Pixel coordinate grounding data
----
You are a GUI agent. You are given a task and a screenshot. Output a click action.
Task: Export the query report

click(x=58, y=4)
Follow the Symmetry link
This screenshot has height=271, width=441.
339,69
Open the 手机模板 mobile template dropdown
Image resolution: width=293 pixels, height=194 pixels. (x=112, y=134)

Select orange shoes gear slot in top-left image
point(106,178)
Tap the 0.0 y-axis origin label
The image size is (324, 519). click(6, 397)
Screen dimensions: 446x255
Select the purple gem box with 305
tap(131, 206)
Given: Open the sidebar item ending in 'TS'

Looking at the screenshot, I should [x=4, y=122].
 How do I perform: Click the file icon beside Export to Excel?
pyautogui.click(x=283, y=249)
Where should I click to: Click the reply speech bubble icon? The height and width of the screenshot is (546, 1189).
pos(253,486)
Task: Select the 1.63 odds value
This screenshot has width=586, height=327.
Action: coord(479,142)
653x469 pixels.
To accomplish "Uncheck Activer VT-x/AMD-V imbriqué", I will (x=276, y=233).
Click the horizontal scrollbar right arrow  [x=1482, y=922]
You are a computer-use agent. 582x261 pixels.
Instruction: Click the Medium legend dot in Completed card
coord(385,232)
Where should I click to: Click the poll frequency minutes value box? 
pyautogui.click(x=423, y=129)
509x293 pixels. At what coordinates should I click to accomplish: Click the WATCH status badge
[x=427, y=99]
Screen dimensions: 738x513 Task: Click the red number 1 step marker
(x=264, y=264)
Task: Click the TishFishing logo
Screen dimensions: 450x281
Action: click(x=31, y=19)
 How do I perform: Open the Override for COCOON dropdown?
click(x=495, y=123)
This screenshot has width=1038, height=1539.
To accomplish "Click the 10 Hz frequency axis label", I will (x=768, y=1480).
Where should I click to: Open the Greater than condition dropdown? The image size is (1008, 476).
----
**What the task asks:**
Extract every line above containing the word "will".

**Written reply:**
To accomplish "Uncheck Activer VT-x/AMD-V imbriqué", I will (x=276, y=233).
To accomplish "Click the 10 Hz frequency axis label", I will (x=768, y=1480).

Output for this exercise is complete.